At present, the inner diameter of the microchannel measured in the microscale experiment is in the order of 100 nm to 100 μm, and the existing macroscopic technical means cannot be used. Secondly, the microscale flow study is increasingly concerned about the physical phenomena in the “limit” state. Therefore, the higher requirements are put forward to create physical models and experimental observation techniques that meet the requirements, which is the focus and direction of future research.

1.1.2. Study on the Seepage Characteristics of Water in the Micro- and Nanochannels

Kandlikar [29] showed that as the channel size decreased to the microscale, the flow of water in the microchannel was limited and exhibited the obvious nonlinear behavior. Fang [30] introduced the research progress of nanowater channel. By reducing the radius of the pipe through the atoms on the inner pressure carbon pipe, the hydrogen bond between water molecules and water chains was broken, and the flow in the carbon pipe was greatly reduced, which was no longer in line with the characteristics of Newtonian fluid. When the characteristic scale of the channel drops to the nanometer, the effect of hydrodynamic boundary conditions on the velocity distribution of liquid is dominant, and the velocity distribution is nonlinear near the solid surface, which is caused by the limitation of liquid flow in the micro- and nanospace [31]. Yang and Fang [32] studied the power-law dependence of the slip length of the hydrophilic surface in the microchannel on the shear rate through molecular dynamics simulation. Shirai and Yoshida [33] used the nano-X-ray diffraction device to study the water in the nanochannel. Because the liquid is limited in a narrow space, the hydrogen bond is stronger, and the density of water is larger, so that the viscosity increases, the proton transfer becomes faster, and the movement of water molecules is limited. Finally, the proton functional groups affect the change of liquid properties in the nanochannel, which cannot present the characteristics of Newtonian fluid. Cheng et al. [34] considered the influence of non-Newtonian rheological effect and solved the N-S equation to simulate the fluid flow in the microchannel to determine the non-Darcy flow in the microchannel under low pressure gradient.

Dataset content

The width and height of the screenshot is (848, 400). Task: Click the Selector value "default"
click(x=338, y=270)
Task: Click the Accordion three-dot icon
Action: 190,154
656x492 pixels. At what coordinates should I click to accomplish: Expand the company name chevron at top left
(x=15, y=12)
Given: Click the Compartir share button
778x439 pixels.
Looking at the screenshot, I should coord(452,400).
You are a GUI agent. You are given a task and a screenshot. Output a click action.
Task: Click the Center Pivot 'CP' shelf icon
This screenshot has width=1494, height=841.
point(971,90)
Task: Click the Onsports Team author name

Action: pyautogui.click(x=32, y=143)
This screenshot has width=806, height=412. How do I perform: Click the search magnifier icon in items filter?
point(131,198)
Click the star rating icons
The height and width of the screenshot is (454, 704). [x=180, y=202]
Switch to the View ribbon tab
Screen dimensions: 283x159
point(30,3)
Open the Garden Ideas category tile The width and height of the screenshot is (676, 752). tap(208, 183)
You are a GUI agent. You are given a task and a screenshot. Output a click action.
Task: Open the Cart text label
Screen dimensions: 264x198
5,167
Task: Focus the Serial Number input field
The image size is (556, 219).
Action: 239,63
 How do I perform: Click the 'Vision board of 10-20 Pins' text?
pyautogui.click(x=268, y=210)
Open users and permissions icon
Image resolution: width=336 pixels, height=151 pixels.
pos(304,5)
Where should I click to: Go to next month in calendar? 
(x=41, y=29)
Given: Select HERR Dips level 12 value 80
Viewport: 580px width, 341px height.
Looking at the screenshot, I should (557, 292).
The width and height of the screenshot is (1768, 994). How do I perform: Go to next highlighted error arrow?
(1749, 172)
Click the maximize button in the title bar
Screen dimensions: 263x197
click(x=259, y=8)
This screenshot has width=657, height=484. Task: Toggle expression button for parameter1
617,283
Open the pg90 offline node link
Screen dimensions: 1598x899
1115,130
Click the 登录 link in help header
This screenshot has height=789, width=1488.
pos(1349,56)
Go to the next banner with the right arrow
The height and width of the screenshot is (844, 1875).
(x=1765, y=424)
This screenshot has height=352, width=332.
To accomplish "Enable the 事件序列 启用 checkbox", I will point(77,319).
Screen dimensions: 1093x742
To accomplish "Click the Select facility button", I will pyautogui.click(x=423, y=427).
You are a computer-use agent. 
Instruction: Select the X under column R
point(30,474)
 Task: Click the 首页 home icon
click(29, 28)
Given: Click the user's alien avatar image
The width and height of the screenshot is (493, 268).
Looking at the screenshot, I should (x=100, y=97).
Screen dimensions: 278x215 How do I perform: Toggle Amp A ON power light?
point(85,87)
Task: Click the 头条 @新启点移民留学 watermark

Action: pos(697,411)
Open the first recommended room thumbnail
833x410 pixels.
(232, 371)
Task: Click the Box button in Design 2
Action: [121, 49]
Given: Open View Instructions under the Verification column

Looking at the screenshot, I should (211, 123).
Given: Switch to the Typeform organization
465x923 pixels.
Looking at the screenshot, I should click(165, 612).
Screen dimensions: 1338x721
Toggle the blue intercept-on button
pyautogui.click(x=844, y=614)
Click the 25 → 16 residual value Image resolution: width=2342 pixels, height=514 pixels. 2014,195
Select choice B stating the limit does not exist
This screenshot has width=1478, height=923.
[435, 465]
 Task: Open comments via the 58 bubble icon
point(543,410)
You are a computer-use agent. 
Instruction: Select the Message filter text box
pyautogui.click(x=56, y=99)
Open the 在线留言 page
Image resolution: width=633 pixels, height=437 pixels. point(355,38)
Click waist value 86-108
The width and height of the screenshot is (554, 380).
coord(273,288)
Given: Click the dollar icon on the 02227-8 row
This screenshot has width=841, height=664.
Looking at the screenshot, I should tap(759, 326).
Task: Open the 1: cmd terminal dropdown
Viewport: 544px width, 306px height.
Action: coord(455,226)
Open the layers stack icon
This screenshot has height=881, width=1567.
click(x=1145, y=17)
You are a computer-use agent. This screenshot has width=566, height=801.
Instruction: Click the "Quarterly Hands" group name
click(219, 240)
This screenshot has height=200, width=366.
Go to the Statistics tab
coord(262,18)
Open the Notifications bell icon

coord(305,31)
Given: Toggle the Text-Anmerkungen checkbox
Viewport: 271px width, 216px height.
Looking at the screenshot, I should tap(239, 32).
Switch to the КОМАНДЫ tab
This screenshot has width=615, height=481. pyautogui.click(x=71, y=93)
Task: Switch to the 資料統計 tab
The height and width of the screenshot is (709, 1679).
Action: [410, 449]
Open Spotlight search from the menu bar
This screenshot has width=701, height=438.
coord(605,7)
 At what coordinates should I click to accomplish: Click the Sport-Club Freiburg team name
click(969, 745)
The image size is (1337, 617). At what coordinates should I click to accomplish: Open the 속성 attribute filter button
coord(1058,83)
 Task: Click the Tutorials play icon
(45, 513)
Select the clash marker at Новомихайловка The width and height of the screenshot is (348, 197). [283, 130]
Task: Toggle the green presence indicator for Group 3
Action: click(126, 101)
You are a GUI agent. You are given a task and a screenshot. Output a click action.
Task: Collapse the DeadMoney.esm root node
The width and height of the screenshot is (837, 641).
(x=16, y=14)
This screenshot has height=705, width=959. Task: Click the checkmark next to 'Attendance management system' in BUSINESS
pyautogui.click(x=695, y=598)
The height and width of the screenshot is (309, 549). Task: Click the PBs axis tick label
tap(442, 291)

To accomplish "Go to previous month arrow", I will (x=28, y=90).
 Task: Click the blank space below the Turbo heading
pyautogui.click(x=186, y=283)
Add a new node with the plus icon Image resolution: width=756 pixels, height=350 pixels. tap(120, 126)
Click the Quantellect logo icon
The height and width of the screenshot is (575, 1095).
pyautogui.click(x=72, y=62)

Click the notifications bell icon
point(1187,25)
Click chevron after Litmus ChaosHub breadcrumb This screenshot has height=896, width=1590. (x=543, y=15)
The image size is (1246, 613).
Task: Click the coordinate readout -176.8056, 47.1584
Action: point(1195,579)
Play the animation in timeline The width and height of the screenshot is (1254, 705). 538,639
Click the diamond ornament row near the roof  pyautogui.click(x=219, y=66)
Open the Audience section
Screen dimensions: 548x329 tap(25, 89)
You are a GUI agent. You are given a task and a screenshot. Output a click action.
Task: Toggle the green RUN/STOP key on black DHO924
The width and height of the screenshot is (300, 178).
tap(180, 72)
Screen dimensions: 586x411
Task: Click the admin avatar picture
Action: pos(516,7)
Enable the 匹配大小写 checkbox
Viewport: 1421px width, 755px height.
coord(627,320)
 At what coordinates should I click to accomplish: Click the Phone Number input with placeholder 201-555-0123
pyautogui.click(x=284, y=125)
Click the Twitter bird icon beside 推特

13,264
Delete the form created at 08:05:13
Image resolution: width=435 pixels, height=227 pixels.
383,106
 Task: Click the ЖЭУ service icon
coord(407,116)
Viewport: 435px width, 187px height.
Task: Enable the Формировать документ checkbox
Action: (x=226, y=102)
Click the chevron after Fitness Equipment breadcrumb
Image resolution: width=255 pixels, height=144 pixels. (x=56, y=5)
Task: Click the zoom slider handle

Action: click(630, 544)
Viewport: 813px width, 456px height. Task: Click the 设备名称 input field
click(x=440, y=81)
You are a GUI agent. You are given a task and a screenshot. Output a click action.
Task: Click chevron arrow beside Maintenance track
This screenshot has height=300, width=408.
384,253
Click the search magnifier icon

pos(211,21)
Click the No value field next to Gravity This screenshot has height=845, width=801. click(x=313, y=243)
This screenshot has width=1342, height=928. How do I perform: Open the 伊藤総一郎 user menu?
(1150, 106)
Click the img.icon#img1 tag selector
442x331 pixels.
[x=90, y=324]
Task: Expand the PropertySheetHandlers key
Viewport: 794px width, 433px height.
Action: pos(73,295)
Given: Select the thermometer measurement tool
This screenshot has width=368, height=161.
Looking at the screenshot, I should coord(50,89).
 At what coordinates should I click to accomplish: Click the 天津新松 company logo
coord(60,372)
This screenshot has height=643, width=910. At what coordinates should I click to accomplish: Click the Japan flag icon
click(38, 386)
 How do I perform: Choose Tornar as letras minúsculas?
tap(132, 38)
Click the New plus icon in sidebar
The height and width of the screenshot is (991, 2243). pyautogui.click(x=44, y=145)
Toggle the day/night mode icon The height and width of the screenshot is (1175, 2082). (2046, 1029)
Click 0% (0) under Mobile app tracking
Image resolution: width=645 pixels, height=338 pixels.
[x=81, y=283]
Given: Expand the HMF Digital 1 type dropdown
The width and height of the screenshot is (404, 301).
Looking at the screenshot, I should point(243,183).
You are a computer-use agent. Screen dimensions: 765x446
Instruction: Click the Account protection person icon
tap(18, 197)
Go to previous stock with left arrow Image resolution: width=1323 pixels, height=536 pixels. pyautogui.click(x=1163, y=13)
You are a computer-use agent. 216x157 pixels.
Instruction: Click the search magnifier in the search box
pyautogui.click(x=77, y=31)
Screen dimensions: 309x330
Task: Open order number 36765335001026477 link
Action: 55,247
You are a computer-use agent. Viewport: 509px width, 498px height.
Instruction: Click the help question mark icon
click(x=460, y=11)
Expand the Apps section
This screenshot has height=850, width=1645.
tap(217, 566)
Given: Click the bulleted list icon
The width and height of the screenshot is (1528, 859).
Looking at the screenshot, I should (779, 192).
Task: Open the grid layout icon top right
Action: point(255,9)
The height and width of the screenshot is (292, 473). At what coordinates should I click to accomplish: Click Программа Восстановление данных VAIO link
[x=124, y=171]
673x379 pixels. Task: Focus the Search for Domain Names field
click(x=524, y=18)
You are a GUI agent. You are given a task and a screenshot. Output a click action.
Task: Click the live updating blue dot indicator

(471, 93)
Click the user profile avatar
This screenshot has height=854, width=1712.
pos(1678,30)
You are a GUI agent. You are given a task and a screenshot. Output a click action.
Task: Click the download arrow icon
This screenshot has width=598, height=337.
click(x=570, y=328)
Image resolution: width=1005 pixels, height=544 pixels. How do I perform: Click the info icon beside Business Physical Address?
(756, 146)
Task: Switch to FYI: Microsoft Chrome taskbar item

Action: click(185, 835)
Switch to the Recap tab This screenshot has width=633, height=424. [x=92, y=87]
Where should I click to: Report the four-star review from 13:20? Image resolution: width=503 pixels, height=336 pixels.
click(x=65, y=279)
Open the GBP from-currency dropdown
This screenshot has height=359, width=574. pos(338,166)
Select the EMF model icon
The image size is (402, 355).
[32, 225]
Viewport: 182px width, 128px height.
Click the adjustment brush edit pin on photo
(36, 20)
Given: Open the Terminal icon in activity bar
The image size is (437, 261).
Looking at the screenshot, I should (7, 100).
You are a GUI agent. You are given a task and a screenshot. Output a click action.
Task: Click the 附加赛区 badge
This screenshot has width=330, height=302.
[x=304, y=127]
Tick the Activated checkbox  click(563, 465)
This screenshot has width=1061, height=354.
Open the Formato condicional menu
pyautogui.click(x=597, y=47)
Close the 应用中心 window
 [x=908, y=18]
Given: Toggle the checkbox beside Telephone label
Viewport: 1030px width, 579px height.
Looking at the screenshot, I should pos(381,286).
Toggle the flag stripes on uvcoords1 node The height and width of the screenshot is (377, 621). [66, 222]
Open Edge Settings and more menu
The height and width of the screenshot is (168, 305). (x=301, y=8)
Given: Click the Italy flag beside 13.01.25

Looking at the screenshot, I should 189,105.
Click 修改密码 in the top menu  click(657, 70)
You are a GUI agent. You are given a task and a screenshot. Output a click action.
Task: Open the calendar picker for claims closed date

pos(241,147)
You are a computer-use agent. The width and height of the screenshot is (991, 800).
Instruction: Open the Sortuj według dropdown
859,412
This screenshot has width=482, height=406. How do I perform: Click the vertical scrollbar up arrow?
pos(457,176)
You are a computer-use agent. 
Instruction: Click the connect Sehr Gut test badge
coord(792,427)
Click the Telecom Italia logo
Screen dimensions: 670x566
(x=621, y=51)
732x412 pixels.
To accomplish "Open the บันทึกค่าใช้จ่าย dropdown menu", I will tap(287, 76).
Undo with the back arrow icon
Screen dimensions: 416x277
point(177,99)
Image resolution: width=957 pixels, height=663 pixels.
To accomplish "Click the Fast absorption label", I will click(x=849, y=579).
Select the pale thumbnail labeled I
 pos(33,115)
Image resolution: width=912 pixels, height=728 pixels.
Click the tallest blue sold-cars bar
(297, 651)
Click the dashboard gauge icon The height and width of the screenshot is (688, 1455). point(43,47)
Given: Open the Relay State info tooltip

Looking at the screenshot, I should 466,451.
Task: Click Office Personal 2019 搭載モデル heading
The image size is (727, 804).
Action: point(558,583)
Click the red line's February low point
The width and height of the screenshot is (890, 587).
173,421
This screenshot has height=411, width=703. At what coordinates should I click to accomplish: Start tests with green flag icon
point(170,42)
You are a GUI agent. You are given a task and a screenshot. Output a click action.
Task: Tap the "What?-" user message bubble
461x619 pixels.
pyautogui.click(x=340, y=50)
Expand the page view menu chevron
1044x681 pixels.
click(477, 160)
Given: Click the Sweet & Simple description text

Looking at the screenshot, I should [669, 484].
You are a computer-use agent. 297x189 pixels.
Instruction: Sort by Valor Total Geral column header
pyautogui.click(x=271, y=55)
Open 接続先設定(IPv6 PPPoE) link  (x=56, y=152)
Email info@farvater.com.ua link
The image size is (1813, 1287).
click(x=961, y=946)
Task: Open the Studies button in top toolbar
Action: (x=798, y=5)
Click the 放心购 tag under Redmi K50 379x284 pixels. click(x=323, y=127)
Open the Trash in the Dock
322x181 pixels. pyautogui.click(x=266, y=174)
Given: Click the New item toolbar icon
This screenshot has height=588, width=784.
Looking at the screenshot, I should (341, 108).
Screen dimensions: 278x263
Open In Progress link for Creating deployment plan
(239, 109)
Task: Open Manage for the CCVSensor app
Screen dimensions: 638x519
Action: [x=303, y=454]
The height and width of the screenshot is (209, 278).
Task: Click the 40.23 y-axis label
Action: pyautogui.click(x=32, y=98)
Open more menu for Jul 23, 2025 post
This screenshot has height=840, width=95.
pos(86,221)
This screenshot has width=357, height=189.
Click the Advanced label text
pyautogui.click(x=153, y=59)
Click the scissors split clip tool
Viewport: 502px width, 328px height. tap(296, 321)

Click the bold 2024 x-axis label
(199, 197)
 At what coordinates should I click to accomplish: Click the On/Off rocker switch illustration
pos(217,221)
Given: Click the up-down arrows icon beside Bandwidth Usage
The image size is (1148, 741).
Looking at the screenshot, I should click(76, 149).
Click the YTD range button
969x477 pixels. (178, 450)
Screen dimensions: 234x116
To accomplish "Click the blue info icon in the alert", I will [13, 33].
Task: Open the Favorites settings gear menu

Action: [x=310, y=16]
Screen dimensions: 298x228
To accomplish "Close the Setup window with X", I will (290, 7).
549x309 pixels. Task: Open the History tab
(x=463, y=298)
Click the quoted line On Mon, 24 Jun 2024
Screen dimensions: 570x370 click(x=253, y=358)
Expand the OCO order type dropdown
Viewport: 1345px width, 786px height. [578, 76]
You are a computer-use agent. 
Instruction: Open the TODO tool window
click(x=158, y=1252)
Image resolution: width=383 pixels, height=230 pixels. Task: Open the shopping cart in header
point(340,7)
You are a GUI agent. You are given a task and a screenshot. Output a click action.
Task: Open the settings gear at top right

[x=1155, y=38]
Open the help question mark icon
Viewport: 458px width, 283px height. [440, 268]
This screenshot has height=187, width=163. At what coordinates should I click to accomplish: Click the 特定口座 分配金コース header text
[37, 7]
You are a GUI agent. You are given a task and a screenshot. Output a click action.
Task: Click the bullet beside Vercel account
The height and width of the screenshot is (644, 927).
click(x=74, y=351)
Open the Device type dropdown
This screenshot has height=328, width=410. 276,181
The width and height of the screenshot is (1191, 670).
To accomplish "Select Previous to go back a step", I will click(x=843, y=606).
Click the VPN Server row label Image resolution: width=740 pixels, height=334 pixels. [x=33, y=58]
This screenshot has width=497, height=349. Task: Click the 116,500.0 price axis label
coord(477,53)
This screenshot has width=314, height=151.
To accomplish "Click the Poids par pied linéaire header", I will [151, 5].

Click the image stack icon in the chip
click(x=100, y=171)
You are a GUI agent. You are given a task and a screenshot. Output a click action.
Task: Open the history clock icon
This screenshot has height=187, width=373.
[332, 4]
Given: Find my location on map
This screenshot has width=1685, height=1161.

Aim A
List every researcher or research group named in the passage on microscale water flow, each with its bracketed reference number.
Aim B
For each statement, state whether the passage on microscale water flow supports it, and quote the words that decide it:
(i) The inner diameter of the microchannel measured in microscale experiments is in the order of 100 nm to 100 μm.
(ii) Shirai and Yoshida studied water in the nanochannel through molecular dynamics simulation.
(iii) In the nanochannel, the density of water becomes lower.
Aim C
Carry on the passage on microscale water flow from its final sentence.

Answer A
Kandlikar [29]
Fang [30]
Yang and Fang [32]
Shirai and Yoshida [33]
Cheng et al. [34]

Answer B
(i) Yes: "the inner diameter of the microchannel measured in the microscale experiment is in the order of 100 nm to 100 μm"
(ii) No: "Shirai and Yoshida [33] used the nano-X-ray diffraction device to study the water in the nanochannel"
(iii) No: "the density of water is larger"

Answer C
When Ling et al. [35] studied the flow of deionized water in the micro- and nanochannels, the flow rates of water in hydrophilic surface pipelines and hydrophobic surface pipelines were measured, respectively. Due to the surface slip in the hydrophobic pipeline, the flow rate increased significantly, and there was a nonlinear relationship between pressure and flow rate. The roughness of the surface of the microchannel in the hydrophilic surface pipeline had little effect, and the pressure-flow characteristics conformed to the N-S equation. Under the influence of pipe roughness at the micro- and nanoscale, Yu et al. [36] carried out the experiments in a circular superhydrophobic micropipe in the laminar region. By measuring the pressure drop and volume flow rate of water, it was found that water showed slip characteristics in the flow process. Due to the influence of large surface roughness, the water pressure in the micropipe increased with the increase of volume flow rate. Qu and Song [37] used the deionized water; the experiments were conducted in the microchannels with the inner diameters of 50 μm, 75 μm, and 100 μm, respectively. With the decrease of the inner diameter of the microchannel, the movement of the fluid was limited under the same pressure, and the boundary slip behavior between the fluid and the wall was observed, which indicates that the slip boundary will have an important influence on the liquid flow in the microchannels and nanochannels. Jiang et al. [38] and Song et al. [39] studied the flow experiments of the deionized water at micro- and nanoscales, which showed that the superhydrophobic surface was more prone to slip at micro- and nanoscales. Due to the influence of roughness and surface energy, the liquid flow would not conform to the assumption of continuous medium, showing nonlinear characteristics.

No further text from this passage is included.